LittleLaw looks at… Law Firm IPOs
How law firms are keeping "afloat" using IPOs
October 24, 2019
5 min read
What's going on here?
The legal services industry is undergoing significant disruption in a variety of areas. As pressure builds on firms to cut fees on low-value work, mergers between mid-market firms have shaken up the traditional City hierarchy. The boom in legal technology has irreversibly altered the legal landscape and it continues to demand unprecedented volumes of investment. Clients increasingly expect firms to automate lower-level work and focus their fee-earners on higher-value services.1 All of these developments necessitate significant up-front capital. Some firms, in their experiments with different business models, are choosing to go public.
What is an IPO?
In order to expand, companies often require fresh capital. This can be done in one of two ways: equity finance or debt finance. Equity finance is a method of raising money, or capital, by selling shares in a company. Often, companies decide to raise equity finance from friends and family, angel investors and venture capitalists. However, these sources of investment are often not enough. In order to access more potential investors, a company may contemplate an initial public offering (IPO). An IPO is a type of share offering in which the stocks of a company are sold to the public at large.
The whole process, which is also known as “floating” or “going public”, means that a company becomes a listed public company. Its shares will then be traded on a stock exchange. Often, IPOs are underwritten by investment banks, who also arrange for the shares to be listed on one or more stock exchanges. IPOs can be used to raise new equity capital, to monetise the investments of shareholders, and to enable the easy trading of existing holdings or future capital.
What is the history of law firm IPOs?
Twelve years ago, Australia’s Slater & Gordon became the first law firm to float on a stock exchange, setting a precedent for other firms around the world.2 In the UK, law firms have technically been allowed to go public since January 2012, when the Solicitors Regulation Authority began accepting applications to become “alternative business structures” (under the Legal Services Act 2007).3 An alternative business structure is a business model which allows for non-lawyer ownership of law firms.
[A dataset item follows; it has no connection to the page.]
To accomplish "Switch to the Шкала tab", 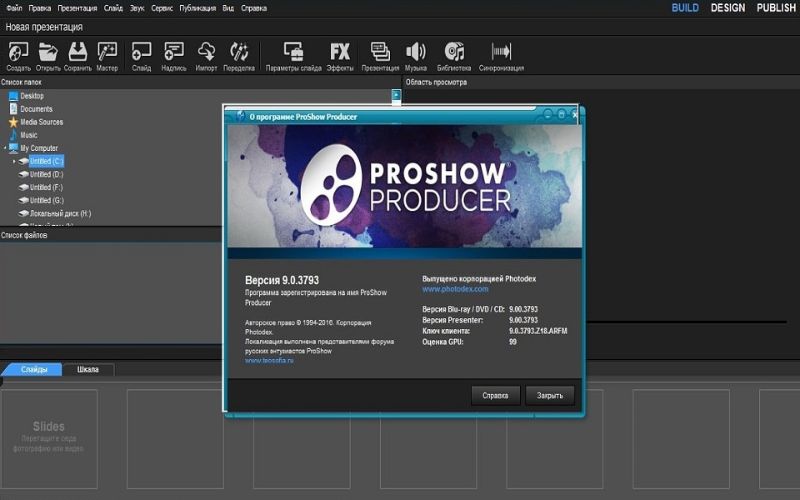I will [88, 370].
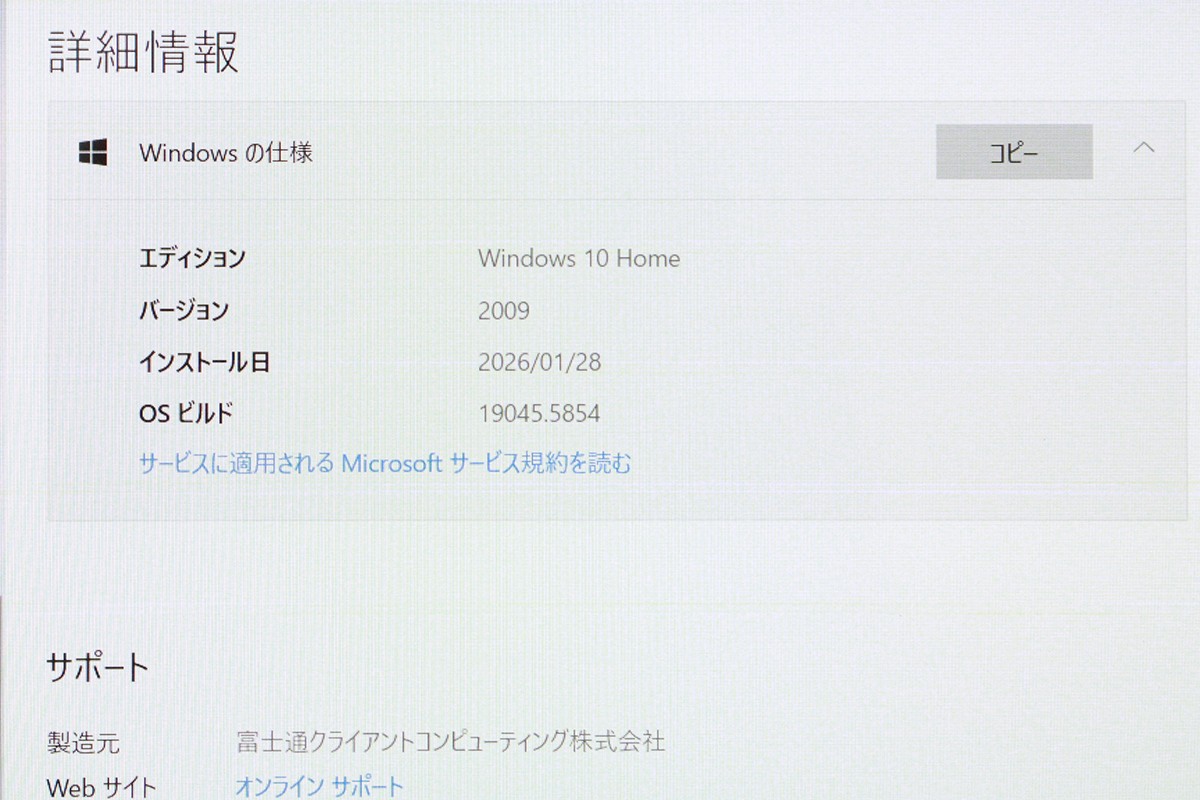
Task: Click the サポート heading
Action: pos(98,667)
Since then, only six law firms have floated on the stock market. 2015 saw Gately plc become the first law firm to become a publicly listed company. This IPO valued Gateley plc at £100 million and raised £30 million for the firm. In 2017, Gordon Dadds and Keystone Law listed, followed by Rosenblatt and Knights in 2018.4 DWF announced its intention to float in June 2018, and earlier this year the firm debuted on the London Stock Exchange (LSE) in what was hailed to be a landmark listing.5
Why would a law firm want to go public?
An IPO means that a law firm is able to raise a substantial amount of capital without relying on a cash injection from existing partners. The money can be used for many things, for example when Keystone Law listed they used some of the equity finance to pay off debts.
There is a certain prestige and a host of benefits entailed in being listed on a stock market. It mainly provides excellent publicity for firms, while simultaneously holding them to greater levels of accountability. There are many disclosure and regulatory rules for listed companies, which often leads to greater transparency.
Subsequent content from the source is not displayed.